Echter, de rechtstreekse vordering is "ten belope van hetgeen deze (de bouwheer) aan de aannemer verschuldigd is op het ogenblik dat hun rechtsvordering word (sic) ingesteld". M.a.w., de onderaannemer kan maximaal het bedrag opeisen dat u als bouwheer nog verschuldigd bent aan de aannemer.
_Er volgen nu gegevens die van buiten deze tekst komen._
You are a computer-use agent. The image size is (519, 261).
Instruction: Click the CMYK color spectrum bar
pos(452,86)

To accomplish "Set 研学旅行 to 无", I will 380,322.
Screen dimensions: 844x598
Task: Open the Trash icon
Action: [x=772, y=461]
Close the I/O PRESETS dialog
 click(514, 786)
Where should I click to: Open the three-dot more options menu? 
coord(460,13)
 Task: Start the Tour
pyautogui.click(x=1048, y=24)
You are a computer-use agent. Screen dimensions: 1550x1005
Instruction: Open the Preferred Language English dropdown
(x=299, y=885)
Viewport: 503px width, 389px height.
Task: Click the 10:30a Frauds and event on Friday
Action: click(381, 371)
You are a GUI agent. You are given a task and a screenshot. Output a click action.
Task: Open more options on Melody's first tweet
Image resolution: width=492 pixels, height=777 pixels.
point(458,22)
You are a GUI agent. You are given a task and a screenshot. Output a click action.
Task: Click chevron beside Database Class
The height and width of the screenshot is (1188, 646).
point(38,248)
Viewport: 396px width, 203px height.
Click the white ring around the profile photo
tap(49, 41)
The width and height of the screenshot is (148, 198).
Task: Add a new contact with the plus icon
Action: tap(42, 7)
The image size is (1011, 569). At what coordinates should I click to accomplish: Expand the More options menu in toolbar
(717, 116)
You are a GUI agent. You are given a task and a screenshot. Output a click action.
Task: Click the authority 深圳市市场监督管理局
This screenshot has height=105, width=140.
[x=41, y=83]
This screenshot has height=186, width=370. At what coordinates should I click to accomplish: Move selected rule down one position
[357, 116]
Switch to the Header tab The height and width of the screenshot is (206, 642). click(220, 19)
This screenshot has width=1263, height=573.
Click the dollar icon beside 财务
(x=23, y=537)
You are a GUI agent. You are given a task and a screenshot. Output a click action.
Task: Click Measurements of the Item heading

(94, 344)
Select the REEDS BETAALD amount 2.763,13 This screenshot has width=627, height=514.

Aangezien u de eindfactuur betaalde op 15 juni, ga ik er van uit dat u geen openstaande schuld hebt tgo de hoofdaannemer, en kan de onderaannemer dus niks van u eisen.
Natuurlijk, mocht de onderaannemer bij wijze van aangetekend schrijven de rechtstreekse vordering ingesteld hebben VOOR 15 juni, is het een ander verhaal...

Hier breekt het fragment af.